BEGIN Recorded data

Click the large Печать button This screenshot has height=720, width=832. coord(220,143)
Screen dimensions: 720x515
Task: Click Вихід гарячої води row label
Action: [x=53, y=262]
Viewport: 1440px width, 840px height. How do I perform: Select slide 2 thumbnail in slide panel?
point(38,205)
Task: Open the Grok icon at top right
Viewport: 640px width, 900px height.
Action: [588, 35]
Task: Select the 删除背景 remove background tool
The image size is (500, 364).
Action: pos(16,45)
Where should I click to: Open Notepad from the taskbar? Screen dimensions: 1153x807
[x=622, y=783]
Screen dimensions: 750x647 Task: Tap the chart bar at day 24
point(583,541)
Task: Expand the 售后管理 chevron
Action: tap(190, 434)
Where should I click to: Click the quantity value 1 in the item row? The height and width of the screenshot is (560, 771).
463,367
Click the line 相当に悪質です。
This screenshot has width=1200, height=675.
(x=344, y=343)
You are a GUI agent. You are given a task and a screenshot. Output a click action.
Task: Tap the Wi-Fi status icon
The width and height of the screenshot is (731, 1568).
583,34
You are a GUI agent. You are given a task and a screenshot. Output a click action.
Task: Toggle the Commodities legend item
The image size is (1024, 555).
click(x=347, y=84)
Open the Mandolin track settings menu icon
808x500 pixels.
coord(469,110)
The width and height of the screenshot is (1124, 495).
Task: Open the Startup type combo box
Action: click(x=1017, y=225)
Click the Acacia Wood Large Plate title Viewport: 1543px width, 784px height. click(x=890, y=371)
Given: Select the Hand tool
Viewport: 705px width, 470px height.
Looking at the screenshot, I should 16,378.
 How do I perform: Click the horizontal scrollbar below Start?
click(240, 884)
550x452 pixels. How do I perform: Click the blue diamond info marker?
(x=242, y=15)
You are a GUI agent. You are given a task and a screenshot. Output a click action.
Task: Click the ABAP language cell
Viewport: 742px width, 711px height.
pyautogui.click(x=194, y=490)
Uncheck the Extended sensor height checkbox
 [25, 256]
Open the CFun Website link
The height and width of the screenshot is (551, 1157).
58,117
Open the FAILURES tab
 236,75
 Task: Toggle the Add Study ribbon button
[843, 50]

END Recorded data

Action item: Each line of the data should be transcribed exactly.

Your solution:
Click the large Печать button This screenshot has height=720, width=832. coord(220,143)
Screen dimensions: 720x515
Task: Click Вихід гарячої води row label
Action: [x=53, y=262]
Viewport: 1440px width, 840px height. How do I perform: Select slide 2 thumbnail in slide panel?
point(38,205)
Task: Open the Grok icon at top right
Viewport: 640px width, 900px height.
Action: [588, 35]
Task: Select the 删除背景 remove background tool
The image size is (500, 364).
Action: pos(16,45)
Where should I click to: Open Notepad from the taskbar? Screen dimensions: 1153x807
[x=622, y=783]
Screen dimensions: 750x647 Task: Tap the chart bar at day 24
point(583,541)
Task: Expand the 售后管理 chevron
Action: tap(190, 434)
Where should I click to: Click the quantity value 1 in the item row? The height and width of the screenshot is (560, 771).
463,367
Click the line 相当に悪質です。
This screenshot has width=1200, height=675.
(x=344, y=343)
You are a GUI agent. You are given a task and a screenshot. Output a click action.
Task: Tap the Wi-Fi status icon
The width and height of the screenshot is (731, 1568).
583,34
You are a GUI agent. You are given a task and a screenshot. Output a click action.
Task: Toggle the Commodities legend item
The image size is (1024, 555).
click(x=347, y=84)
Open the Mandolin track settings menu icon
808x500 pixels.
coord(469,110)
The width and height of the screenshot is (1124, 495).
Task: Open the Startup type combo box
Action: click(x=1017, y=225)
Click the Acacia Wood Large Plate title Viewport: 1543px width, 784px height. click(x=890, y=371)
Given: Select the Hand tool
Viewport: 705px width, 470px height.
Looking at the screenshot, I should 16,378.
 How do I perform: Click the horizontal scrollbar below Start?
click(240, 884)
550x452 pixels. How do I perform: Click the blue diamond info marker?
(x=242, y=15)
You are a GUI agent. You are given a task and a screenshot. Output a click action.
Task: Click the ABAP language cell
Viewport: 742px width, 711px height.
pyautogui.click(x=194, y=490)
Uncheck the Extended sensor height checkbox
 [25, 256]
Open the CFun Website link
The height and width of the screenshot is (551, 1157).
58,117
Open the FAILURES tab
 236,75
 Task: Toggle the Add Study ribbon button
[843, 50]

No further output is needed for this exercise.